_Document section_
......
The Karpathy Guidelines: Taming AI Coding Agents With Structured Discipline

You ask your AI coding agent to add a validation check to a form field. Five minutes later, you’re staring at a brand-new validation framework — complete with a plugin architecture, a custom error message localisation system, three new utility classes, and a configuration file you never asked for. The original form field? It now validates correctly. But so does every hypothetical form field in every hypothetical future feature that nobody has requested yet. Your simple task has metastasised into an over-engineered monument to premature abstraction.

If this sounds familiar, you’re not alone. In January 2026, Andrej Karpathy — the former head of AI at Tesla and founding member of OpenAI — published a now-famous thread describing his experience coding extensively with AI agents. His observations were sharp, specific, and instantly recognisable to anyone who had spent time working alongside these tools. The community’s response was immediate: the thread accumulated over 40,000 reposts and sparked a wave of practical frameworks aimed at addressing the problems he described.
......
_Problem set_
1. List every component the article on AI coding agents says came with the unrequested validation framework.
2. Reproduce the passage of the article on AI coding agents between "You ask your" and "to premature abstraction.", inclusive.

Saved entries:
......
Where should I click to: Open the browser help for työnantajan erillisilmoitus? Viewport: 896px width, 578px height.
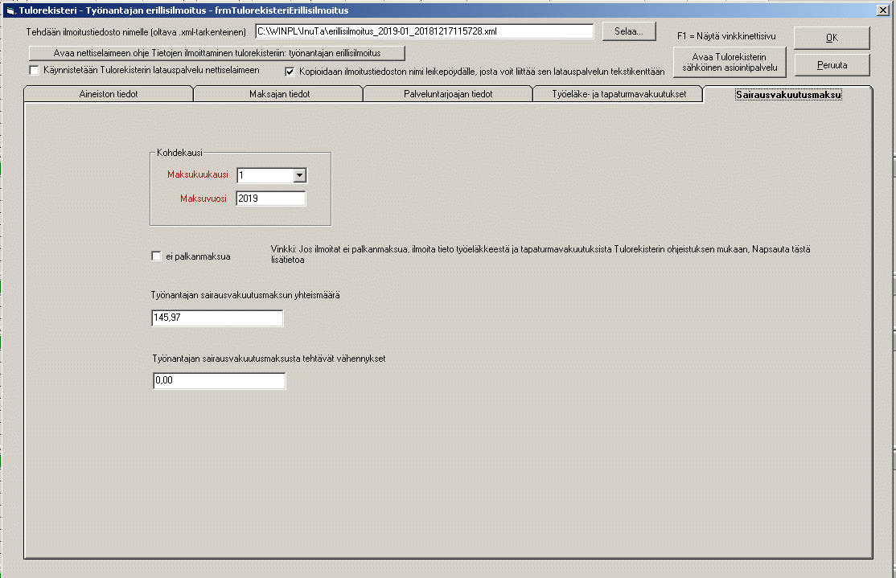click(216, 53)
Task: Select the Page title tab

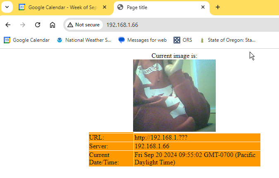Action: point(157,7)
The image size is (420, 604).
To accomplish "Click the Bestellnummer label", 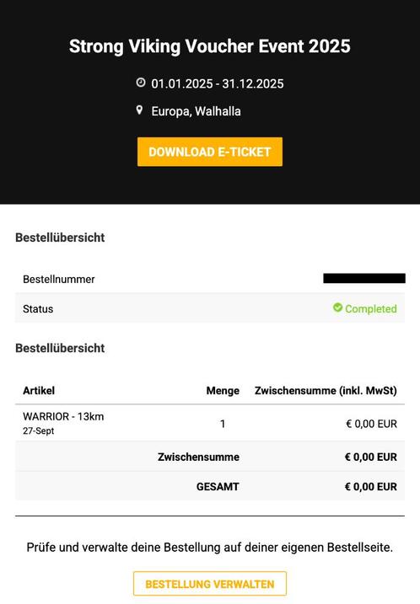I will [x=59, y=280].
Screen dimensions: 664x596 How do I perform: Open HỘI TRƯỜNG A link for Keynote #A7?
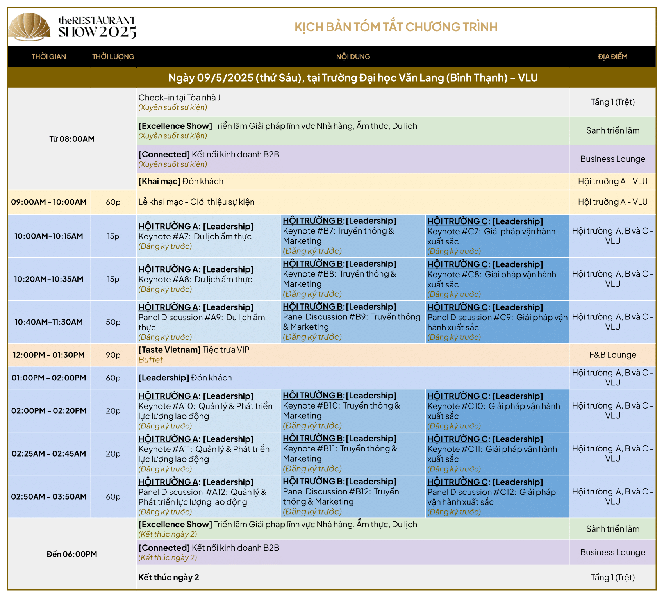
......
_Results of the tasks_
1.
- a plugin architecture
- a custom error message localisation system
- three new utility classes
- a configuration file you never asked for

2.
You ask your AI coding agent to add a validation check to a form field. Five minutes later, you’re staring at a brand-new validation framework — complete with a plugin architecture, a custom error message localisation system, three new utility classes, and a configuration file you never asked for. The original form field? It now validates correctly. But so does every hypothetical form field in every hypothetical future feature that nobody has requested yet. Your simple task has metastasised into an over-engineered monument to premature abstraction.